--- START ---
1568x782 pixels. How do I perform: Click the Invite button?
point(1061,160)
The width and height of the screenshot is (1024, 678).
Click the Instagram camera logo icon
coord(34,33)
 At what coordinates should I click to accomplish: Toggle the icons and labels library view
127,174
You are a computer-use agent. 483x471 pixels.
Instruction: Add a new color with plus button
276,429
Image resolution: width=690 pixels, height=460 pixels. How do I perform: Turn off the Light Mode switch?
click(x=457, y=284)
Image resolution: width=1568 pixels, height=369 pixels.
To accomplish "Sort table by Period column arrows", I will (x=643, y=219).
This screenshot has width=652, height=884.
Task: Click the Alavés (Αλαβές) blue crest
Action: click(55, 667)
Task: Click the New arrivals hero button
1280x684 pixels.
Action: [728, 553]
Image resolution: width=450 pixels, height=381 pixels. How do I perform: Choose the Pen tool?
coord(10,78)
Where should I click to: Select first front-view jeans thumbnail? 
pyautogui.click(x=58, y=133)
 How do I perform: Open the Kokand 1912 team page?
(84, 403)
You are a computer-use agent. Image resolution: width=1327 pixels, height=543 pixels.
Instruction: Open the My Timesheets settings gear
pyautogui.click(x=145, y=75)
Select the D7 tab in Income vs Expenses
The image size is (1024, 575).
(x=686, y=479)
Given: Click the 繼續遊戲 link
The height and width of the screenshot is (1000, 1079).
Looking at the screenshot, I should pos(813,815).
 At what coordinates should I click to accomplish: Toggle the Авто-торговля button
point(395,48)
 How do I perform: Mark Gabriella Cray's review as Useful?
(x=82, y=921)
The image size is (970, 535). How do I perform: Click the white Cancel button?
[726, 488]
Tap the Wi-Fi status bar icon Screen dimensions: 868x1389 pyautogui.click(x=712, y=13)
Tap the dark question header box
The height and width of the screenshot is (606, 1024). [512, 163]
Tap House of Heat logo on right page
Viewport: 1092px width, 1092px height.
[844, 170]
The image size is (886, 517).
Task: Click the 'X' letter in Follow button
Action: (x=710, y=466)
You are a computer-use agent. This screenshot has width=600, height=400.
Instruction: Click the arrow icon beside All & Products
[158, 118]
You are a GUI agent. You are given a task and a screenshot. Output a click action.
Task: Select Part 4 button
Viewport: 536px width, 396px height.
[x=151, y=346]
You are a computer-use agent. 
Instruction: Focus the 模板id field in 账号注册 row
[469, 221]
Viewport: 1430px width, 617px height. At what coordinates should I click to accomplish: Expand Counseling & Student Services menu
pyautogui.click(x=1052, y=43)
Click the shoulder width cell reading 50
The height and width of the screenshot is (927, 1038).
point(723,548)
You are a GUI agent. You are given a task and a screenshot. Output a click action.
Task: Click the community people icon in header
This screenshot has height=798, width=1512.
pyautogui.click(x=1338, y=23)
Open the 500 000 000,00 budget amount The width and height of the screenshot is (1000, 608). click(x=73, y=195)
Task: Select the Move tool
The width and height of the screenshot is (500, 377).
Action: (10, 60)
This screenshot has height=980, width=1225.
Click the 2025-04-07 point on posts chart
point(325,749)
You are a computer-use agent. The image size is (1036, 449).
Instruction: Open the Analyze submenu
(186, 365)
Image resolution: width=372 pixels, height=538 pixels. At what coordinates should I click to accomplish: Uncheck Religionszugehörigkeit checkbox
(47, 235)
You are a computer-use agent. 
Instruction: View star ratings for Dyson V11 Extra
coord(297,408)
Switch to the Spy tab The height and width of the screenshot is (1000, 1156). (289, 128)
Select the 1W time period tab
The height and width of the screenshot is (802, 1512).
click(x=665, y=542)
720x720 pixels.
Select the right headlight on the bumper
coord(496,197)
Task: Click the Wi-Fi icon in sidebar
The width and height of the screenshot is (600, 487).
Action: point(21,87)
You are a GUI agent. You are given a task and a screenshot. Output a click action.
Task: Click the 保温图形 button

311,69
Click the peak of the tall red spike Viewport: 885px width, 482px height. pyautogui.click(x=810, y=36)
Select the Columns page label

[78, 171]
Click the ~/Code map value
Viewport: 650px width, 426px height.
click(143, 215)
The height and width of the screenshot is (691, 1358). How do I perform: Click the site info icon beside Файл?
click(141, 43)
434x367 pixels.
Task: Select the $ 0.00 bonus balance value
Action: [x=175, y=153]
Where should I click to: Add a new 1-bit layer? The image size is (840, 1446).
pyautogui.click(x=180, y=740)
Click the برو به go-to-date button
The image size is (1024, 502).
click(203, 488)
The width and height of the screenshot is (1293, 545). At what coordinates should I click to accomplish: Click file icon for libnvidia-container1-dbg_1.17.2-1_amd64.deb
--- END ---
• _Your instructions_
Copy out every line above where "computer" is present.

• _Exercise answer_
You are a computer-use agent. 483x471 pixels.
You are a computer-use agent. Image resolution: width=1327 pixels, height=543 pixels.
You are a computer-use agent. This screenshot has width=600, height=400.
You are a computer-use agent. 
You are a computer-use agent. The image size is (1036, 449).
You are a computer-use agent. 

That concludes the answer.